TimberSIL May Live to See Another Day
The long, tortured history of TimberSIL treated lumber may get even longer.
A New York investment firm specializing in buying the assets of distressed companies has taken over rights to TimberSIL and hopes to resume manufacturing the lumber as early as this year, according to a principal in the firm. The development was first reported by Environmental Building News.
Douglas Wolfe, general counsel of ASM Capital in Woodbury, N.Y., told GBA his firm had loaned money to the parent company of TimberSIL, Timber Treatment Technologies (TTT). “When things didn’t work out,” he said, “we took over the assets.” Wolfe didn’t say how much the loan was for, but the arrangement will leave TTT responsible for any liabilities lingering from the company’s tangled legal past and the new owners free to start producing TimberSIL again.
A successful relaunch of TimberSIL would seem as miraculous as a revival of the Edsel. Announced with great fanfare in 2004, TimberSIL was praised as a next-generation lumber that didn’t use heavy metals or other toxic preservatives common in conventional pressure treated wood, yet still came with a 40-year guarantee against rot. The manufacturer described a unique process of using sodium silicate and heat to encase wood fibers in a protective coating of amorphous glass.
Problems begin to emerge
Despite the warm welcome, Timber Treatment Technologies never got TimberSIL into the building products mainstream. It refused to release test results or other data that would support its performance claims. There were distribution problems, and an unfavorable report from Oregon State University researchers. A distribution deal collapsed, and a lawsuit filed by a Wisconsin company under contract to produce TimberSIL.
TimberSIL also was saddled by a couple of well publicized failures, including one involving Brad Pitt’s Make it Right foundation in New Orleans. The foundation used TimberSIL on outdoor features of 39 houses in the Lower 9th Ward, constructed in the wake of Hurricane Katrina. Two years later, the lumber was replaced when it began showing signs of deterioration. The foundation, according to a story in The Times-Picayune, later sued Timber Treatment Technologies for nearly $500,000, claiming its “irresponsible, unresponsive and duplicitous conduct resulted in substantial monetary and reputational damage.”
In Massachusetts, the historic Summit House on Mount Holyoke installed TimberSIL as part of a state-financed renovation, then spent $100,000 to replace it when it wouldn’t hold paint. The state elected not to sue.

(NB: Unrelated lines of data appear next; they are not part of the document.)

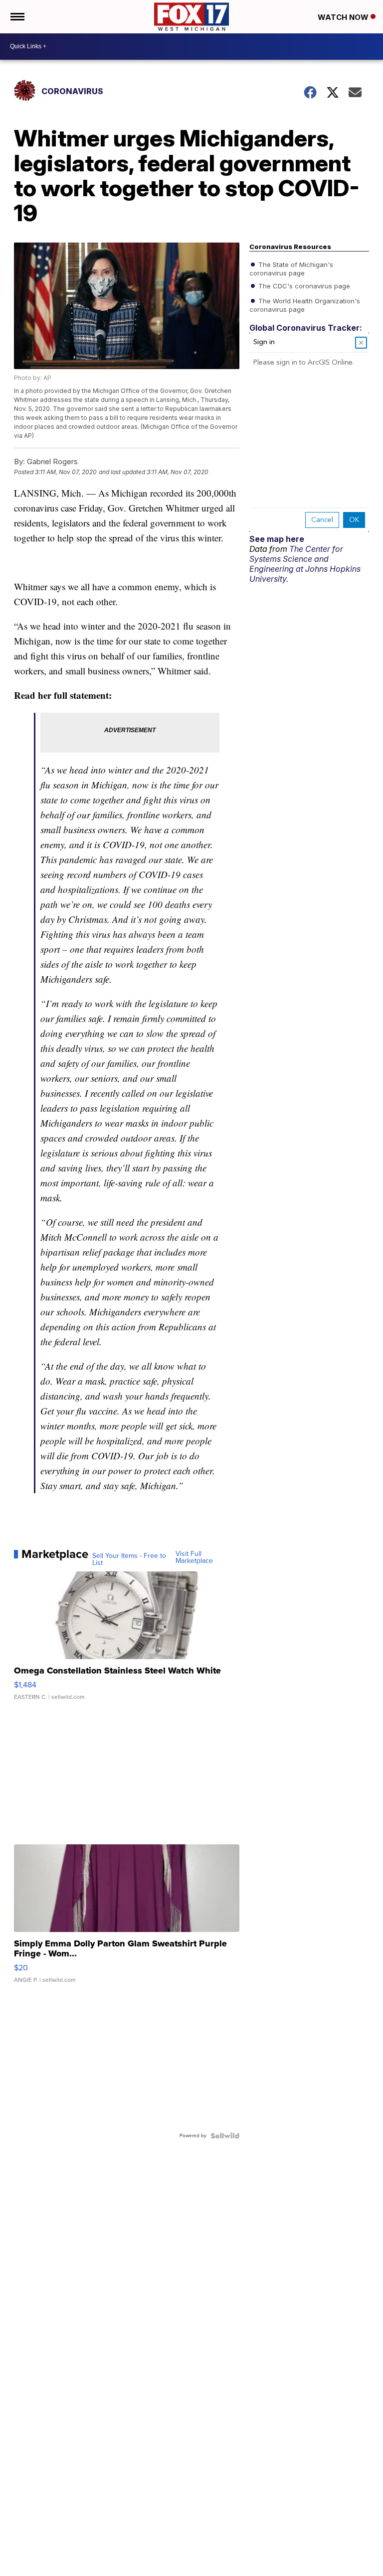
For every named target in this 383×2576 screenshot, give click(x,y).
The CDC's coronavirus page (303, 285)
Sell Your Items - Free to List (129, 1559)
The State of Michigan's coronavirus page (291, 268)
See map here (276, 539)
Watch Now (344, 17)
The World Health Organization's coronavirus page (304, 304)
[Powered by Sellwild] (224, 2135)
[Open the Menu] (16, 16)
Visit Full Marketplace (194, 1557)
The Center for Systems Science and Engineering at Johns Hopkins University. (305, 564)
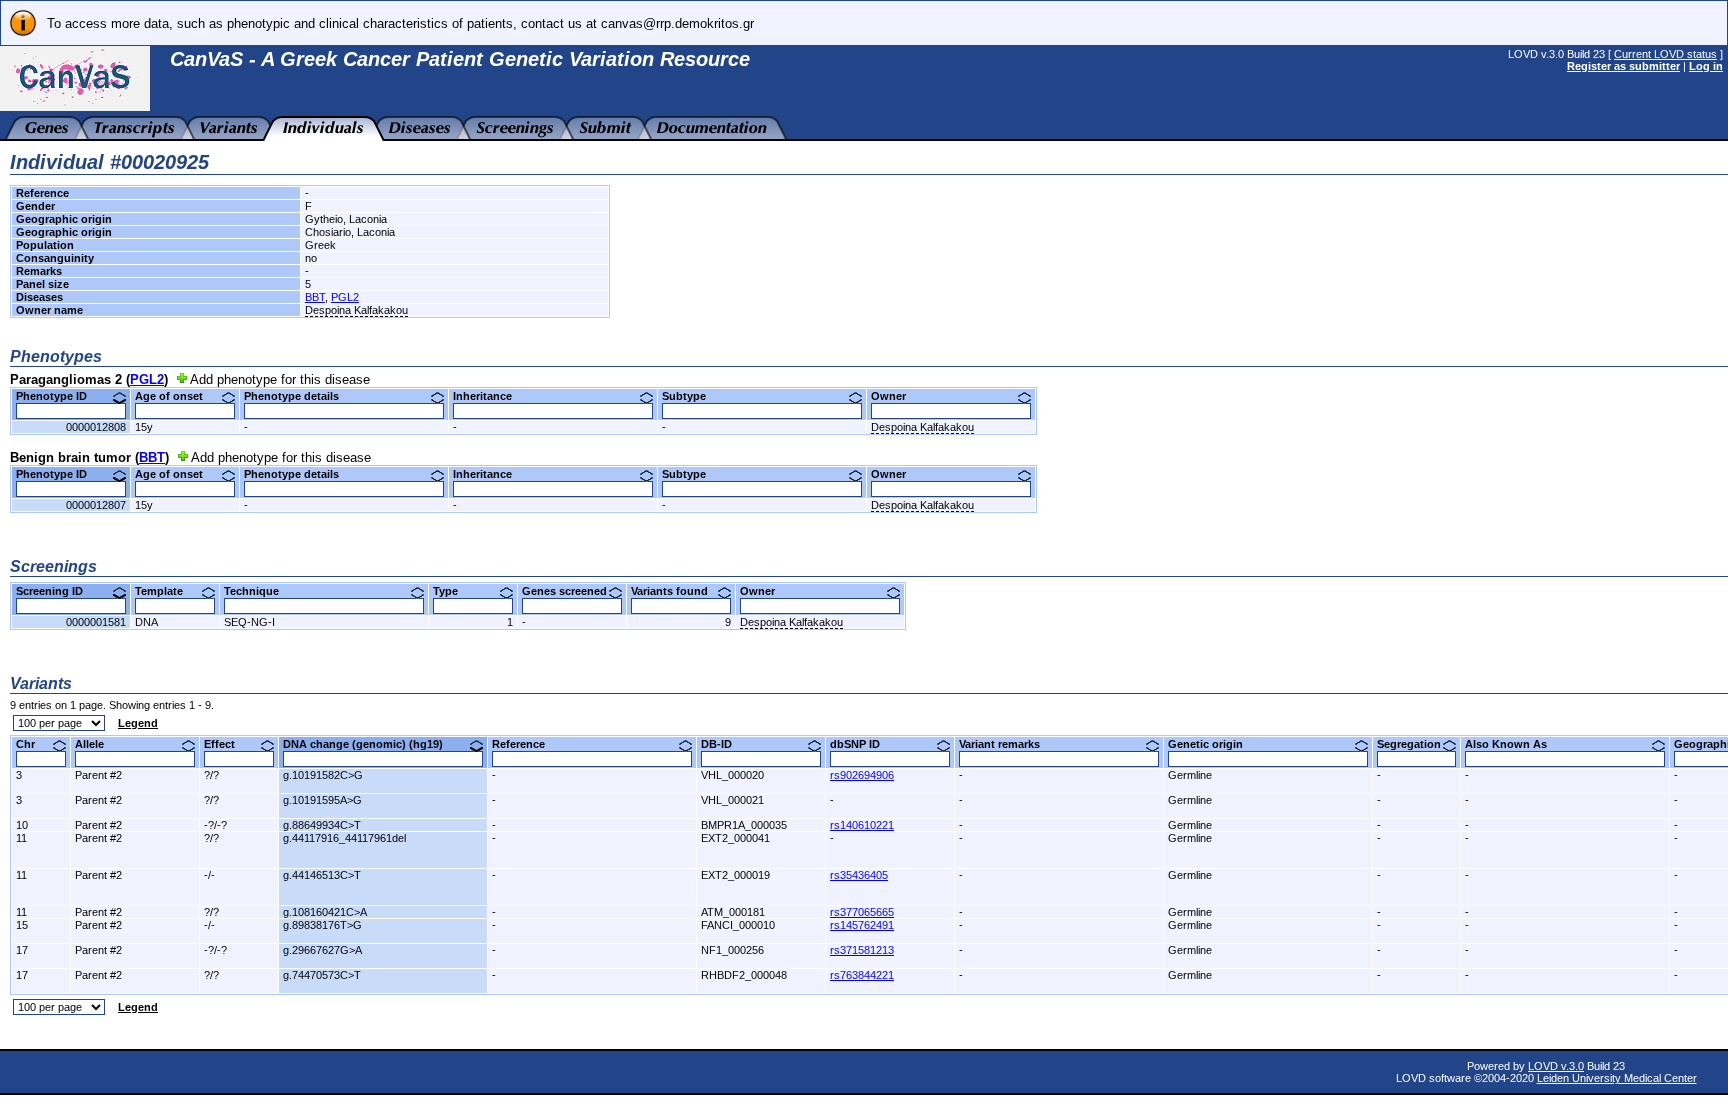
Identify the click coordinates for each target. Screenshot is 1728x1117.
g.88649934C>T (322, 825)
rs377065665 (862, 912)
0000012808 (96, 427)
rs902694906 (862, 775)
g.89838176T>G (322, 925)
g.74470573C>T (322, 975)
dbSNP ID (862, 744)
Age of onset (176, 396)
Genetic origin (1213, 744)
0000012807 (96, 505)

It’s not clear whether those and other disputes were ever settled. But last year, company founder and CEO Karen Slimak was removed from her post by a Virginia judge as part of a civil proceeding, according to an article posted at gazettenet.com.
New owners like the product
Despite this backdrop, ASM is upbeat about TimberSIL.
“We loved the product,” Wolfe said. “We think it’s a breakthrough product. We lent money to the company trying to help it get through a tough time. It did not, so now that we’ve taken over the assets, we’re going to re-launch it under new management.
“Unfortunately the most recent problems the company has overshadowed what was years of quality product being made, years of testing, years of certifications,” he continued. “This product, quality control is going to be our main issue when we relaunch it. We understand that. But at the same time, there’s been enough quality product out there and enough testing on this product know that it works, to know that it’s good.”
Asked which tests have been conducted, and who conducted them, Wolfe said: “There have been various tests that have occurred on the fire resistance aspect of it…there are other tests in regards to its strength that are done. I can’t tell you exactly when and where they were. I have them, but that’s kind of like company information. I promise you when its gets re-launched, it’s going to be done in a way that people will know the product they’re getting is exactly how it’s represented.”
Wolfe said negotiations were currently underway to line up a producer, and that while there was no firm timetable in place he hoped production might start by the end of the year.
Asked whether ASM had a PR strategy for reintroducing a product that’s had so many well publicized problems, Wolfe said, “I don’t need to. People are looking for this product. I’ve had numerous organizations tell me if I can make it, they’ll buy it. And they know all about the quality control, but they also know that was the old management. The new management won’t have those problems.”